In the above-described embodiment, the line sensor camera 5 is provided so as to face the convex surface of the mask surface 1a of the shadow mask 1. On the contrary, the line sensor camera 5 faces the concave surface of the mask surface 1a. May be deployed. Further, in the above embodiment, the direction of the rotation axis of the mask surface 1a of the shadow mask 1 is set in the up-down direction, but any direction as long as it is perpendicular to the optical axis A of the line sensor camera 5 is set. Is also good. In the above embodiment, the mask surface 1a of the shadow mask 1 is rotated.
May be fixed, and the line sensor camera 5 may be rotated therearound. In short, what is necessary is just to rotate the mask surface 1a relatively to the line sensor camera 5,
In this case, both the rotation mechanism and the focus mechanism are provided on the line sensor camera 5 side.

[0024]

As is apparent from the above description, according to the present invention, the fine holes on the mask surface of the shadow mask are inspected for only the original defects without being affected by the distortion caused by the shape of the shadow mask. it can. In addition, the inspection can be performed in a state where the entire mask surface of the shadow mask is always in focus. As a result, the fine holes can be always accurately inspected over the entire mask surface of the shadow mask.

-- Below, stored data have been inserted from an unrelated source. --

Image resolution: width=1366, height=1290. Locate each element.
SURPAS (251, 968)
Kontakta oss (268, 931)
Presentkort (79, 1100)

[Brief description of the drawings]

FIG. 1 is a schematic diagram showing a schematic configuration of a shadow mask inspection apparatus according to an embodiment of the present invention.

FIG. 2 is a system configuration diagram of a controller of the present apparatus.

FIG. 3 is a flowchart showing an operation procedure according to a program in a controller of the apparatus.

FIG. 4 is an explanatory diagram showing an example of speed data stored in a ROM of the apparatus.

FIG. 5 is a schematic diagram showing a schematic configuration of a shadow mask inspection apparatus according to a conventional example.

[Explanation of symbols]

Reference Signs List 1 shadow mask 2 holder 3 rotary table (rotary mechanism) 4 rotary table drive motor (rotary mechanism) 5 line sensor camera 6 focus table (focus mechanism) 7 focus table drive motor (focus mechanism) 8 controller 10 CPU (calculation unit) 11) ROM (arithmetic unit) 12 RAM (storage unit) 13 register (storage unit) 14 pulse oscillator (oscillation unit) 15 address data bus

Claims (2)

[Claims] 1. A shadow mask inspection apparatus comprising: a line sensor camera for observing a mask surface of a shaped shadow mask; and a focus mechanism for moving the line sensor camera in an optical axis direction to focus. A rotation mechanism for relatively rotating the optical axis about an axis perpendicular to the optical axis direction of the line sensor camera, and a controller for controlling both mechanisms so that the rotation mechanism and the focus mechanism operate in synchronization. Shadow mask inspection equipment. 2. An arithmetic unit for calculating operation speed data of a rotation mechanism and a focus mechanism based on a separately input shape of the mask surface, and a storage unit for storing the calculated operation speed data. 2. The shadow mask inspection apparatus according to claim 1, further comprising: a transmission unit for simultaneously transmitting the stored operation speed data to the holder rotation drive mechanism and the focus mechanism at predetermined time intervals.